- [WORK ITEM] Under this line are records; the part from the line containing "Tick the 梅田駅 checkbox" through the line containing "You are a computer-use agent." should be repeated exactly. Please exclude pictures.

- [DATA TO USE]
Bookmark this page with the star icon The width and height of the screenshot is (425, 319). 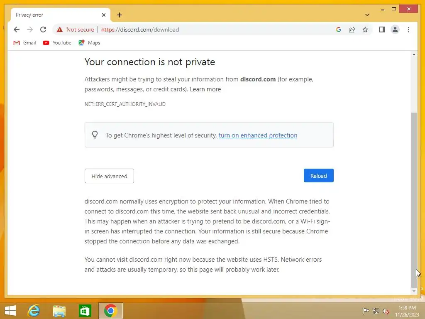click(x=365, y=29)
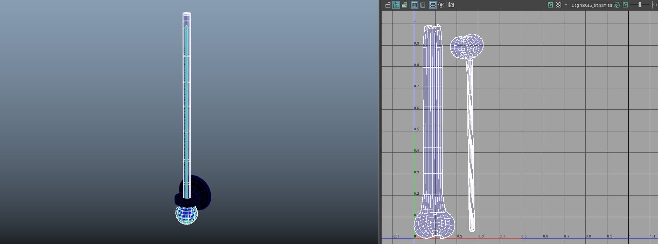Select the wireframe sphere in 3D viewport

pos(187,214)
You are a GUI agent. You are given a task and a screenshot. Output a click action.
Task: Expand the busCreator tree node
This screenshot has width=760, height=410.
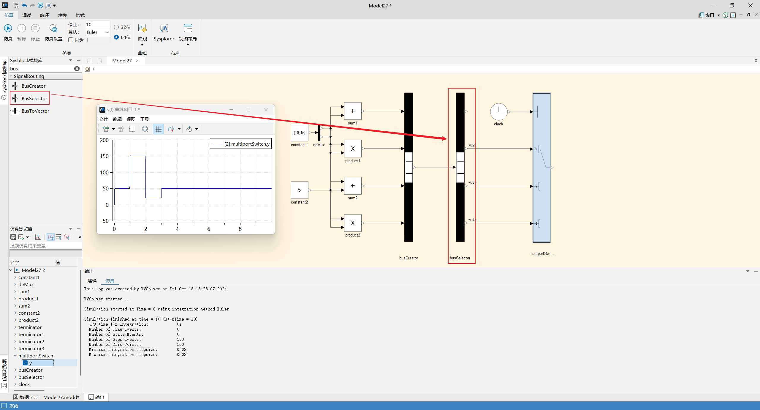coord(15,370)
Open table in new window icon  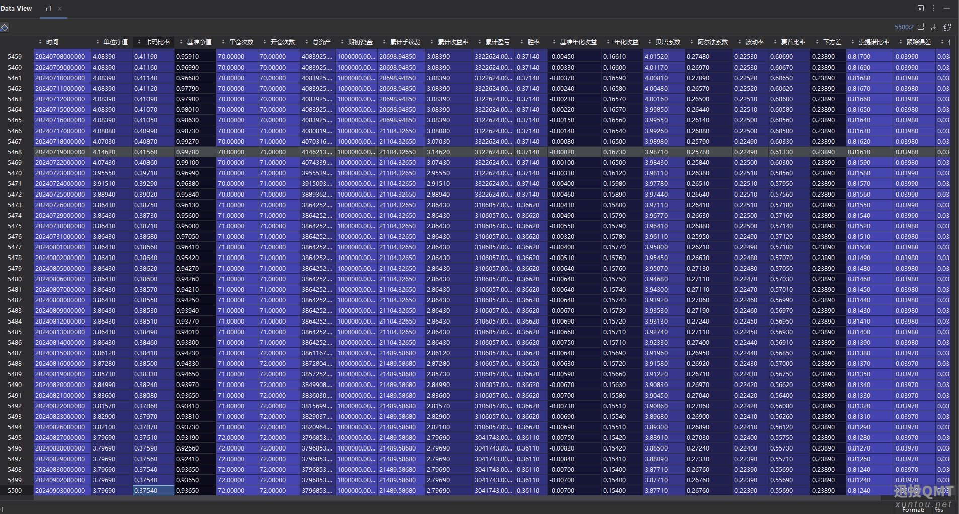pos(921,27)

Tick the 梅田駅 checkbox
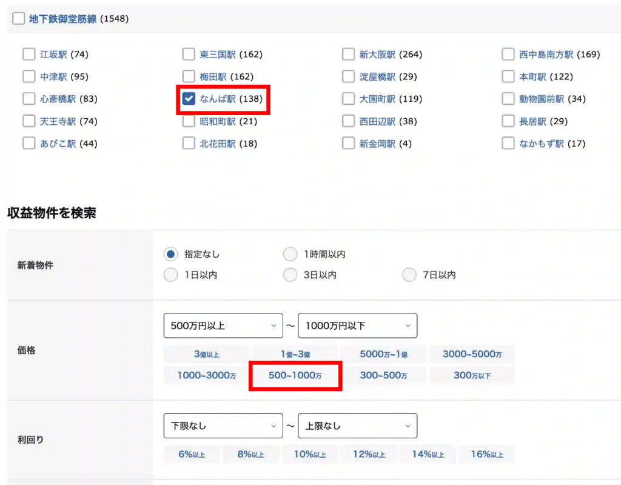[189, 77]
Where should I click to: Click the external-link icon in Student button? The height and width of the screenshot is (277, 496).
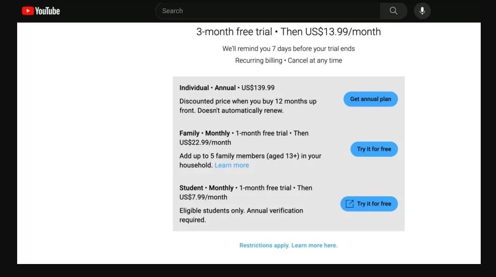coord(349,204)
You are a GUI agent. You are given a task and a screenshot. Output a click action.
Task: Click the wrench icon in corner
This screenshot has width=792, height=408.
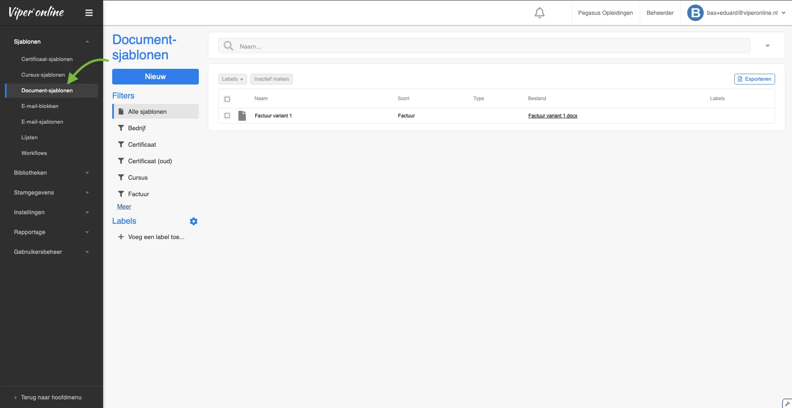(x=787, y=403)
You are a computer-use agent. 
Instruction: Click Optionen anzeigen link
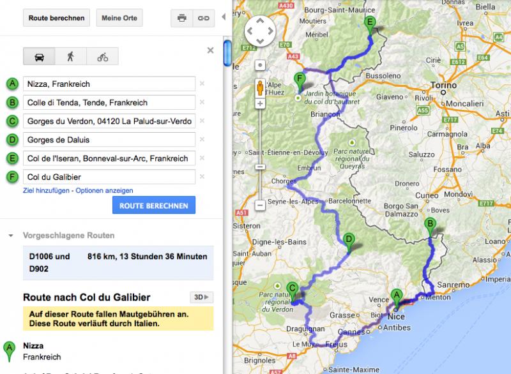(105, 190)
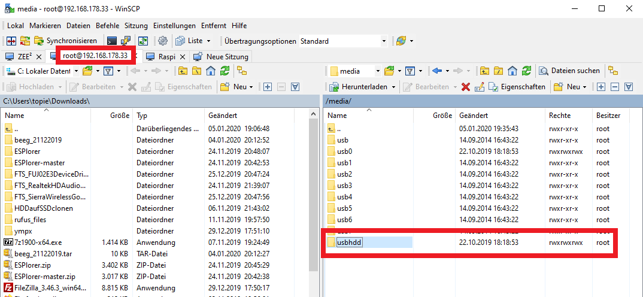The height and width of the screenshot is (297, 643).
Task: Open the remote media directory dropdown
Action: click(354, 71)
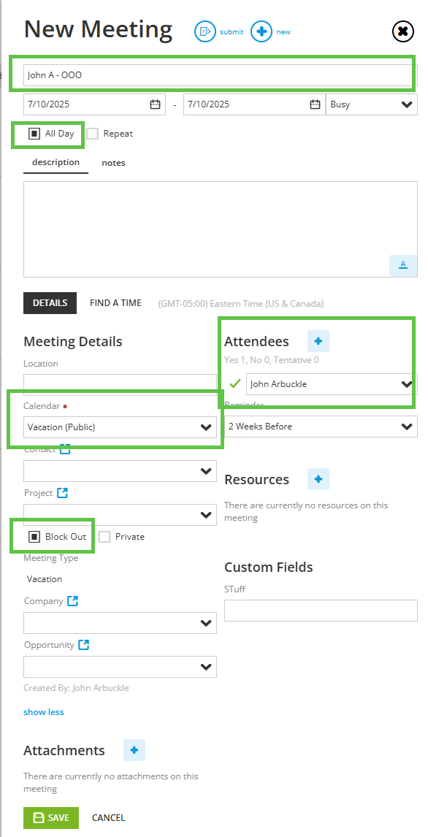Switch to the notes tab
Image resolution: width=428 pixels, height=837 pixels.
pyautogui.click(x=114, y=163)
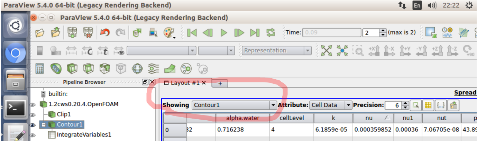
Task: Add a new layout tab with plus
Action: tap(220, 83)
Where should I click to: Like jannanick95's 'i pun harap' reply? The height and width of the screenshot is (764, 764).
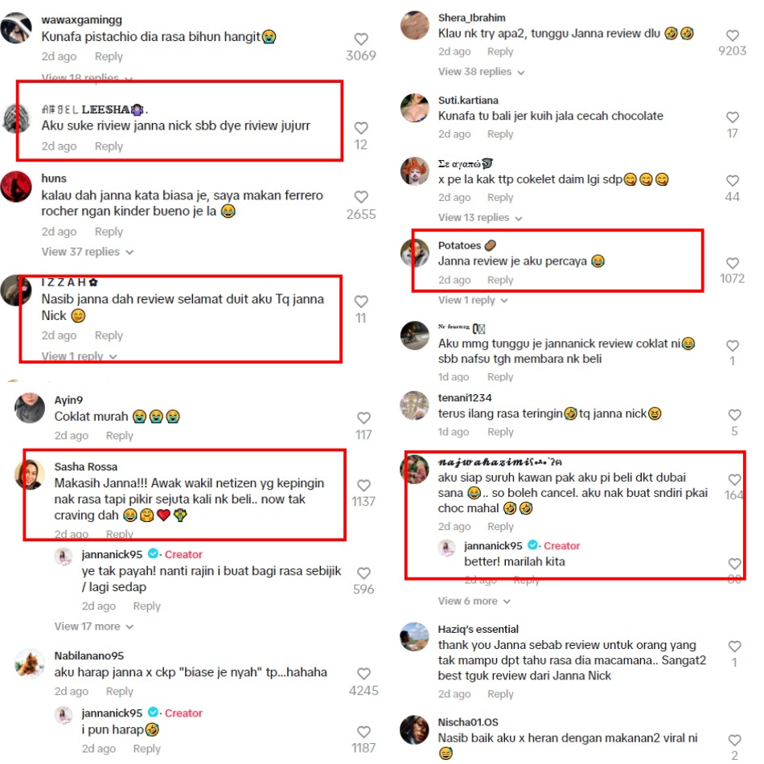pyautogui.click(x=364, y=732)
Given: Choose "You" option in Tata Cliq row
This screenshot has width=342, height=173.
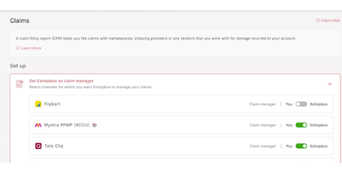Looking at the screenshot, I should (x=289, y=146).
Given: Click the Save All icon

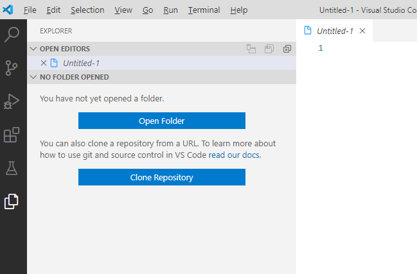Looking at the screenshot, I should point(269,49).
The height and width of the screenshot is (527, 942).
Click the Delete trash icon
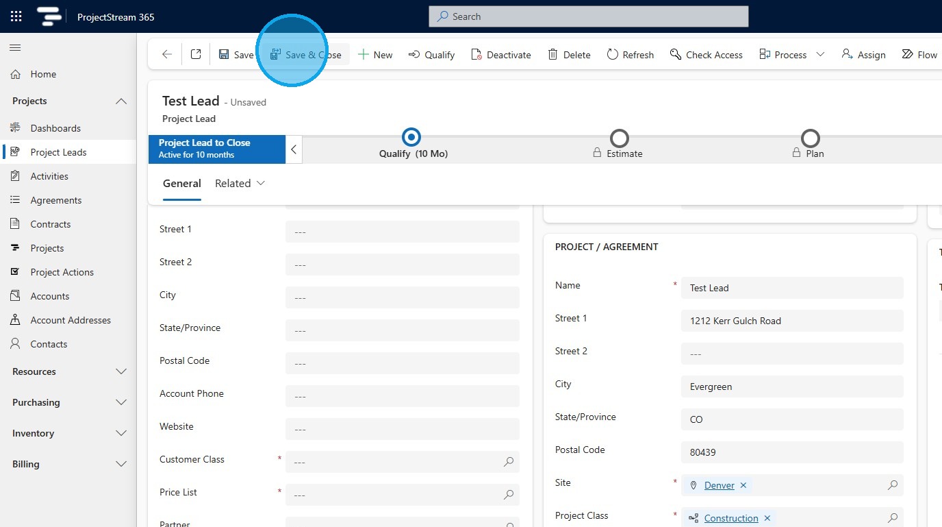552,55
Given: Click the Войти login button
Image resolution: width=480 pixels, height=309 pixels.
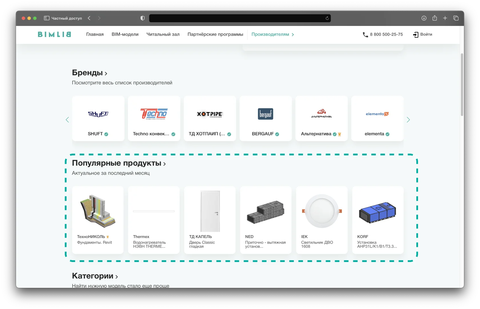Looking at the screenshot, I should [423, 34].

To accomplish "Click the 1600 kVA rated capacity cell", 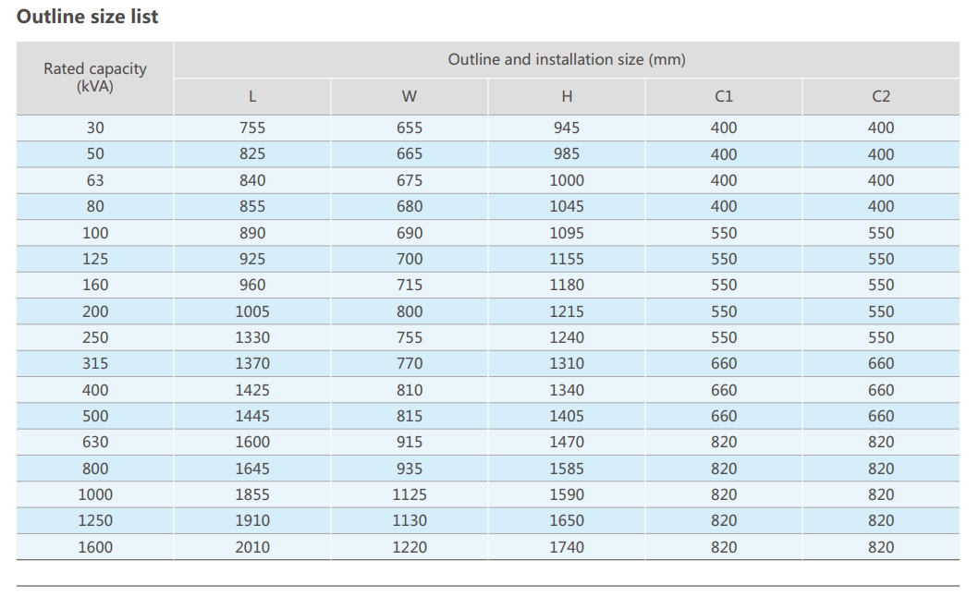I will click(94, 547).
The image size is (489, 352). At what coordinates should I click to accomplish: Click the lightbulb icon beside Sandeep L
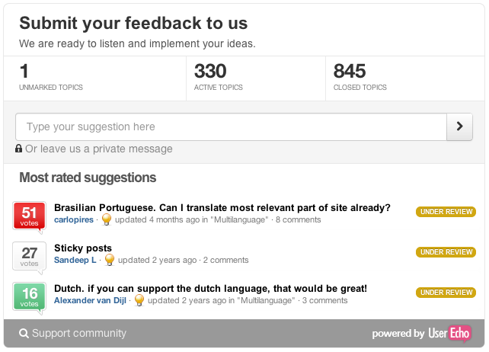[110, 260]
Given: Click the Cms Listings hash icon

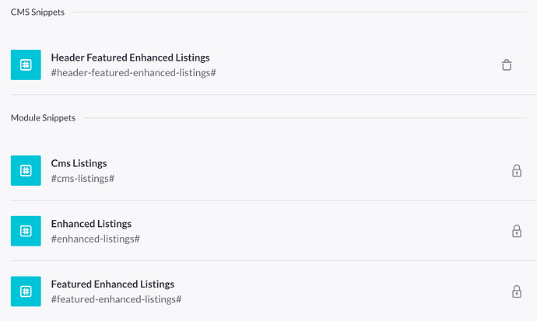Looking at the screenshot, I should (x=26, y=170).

- [EXERCISE OUTPUT]
Tick the 梅田駅 checkbox
[189, 77]
Where should I click to: Click the external-link icon in Student button? The height and width of the screenshot is (277, 496).
coord(349,204)
You are a GUI agent. You are given a task and a screenshot. Output a click action.
Task: Click the wrench icon in corner
This screenshot has width=792, height=408.
(x=787, y=403)
You are a computer-use agent. 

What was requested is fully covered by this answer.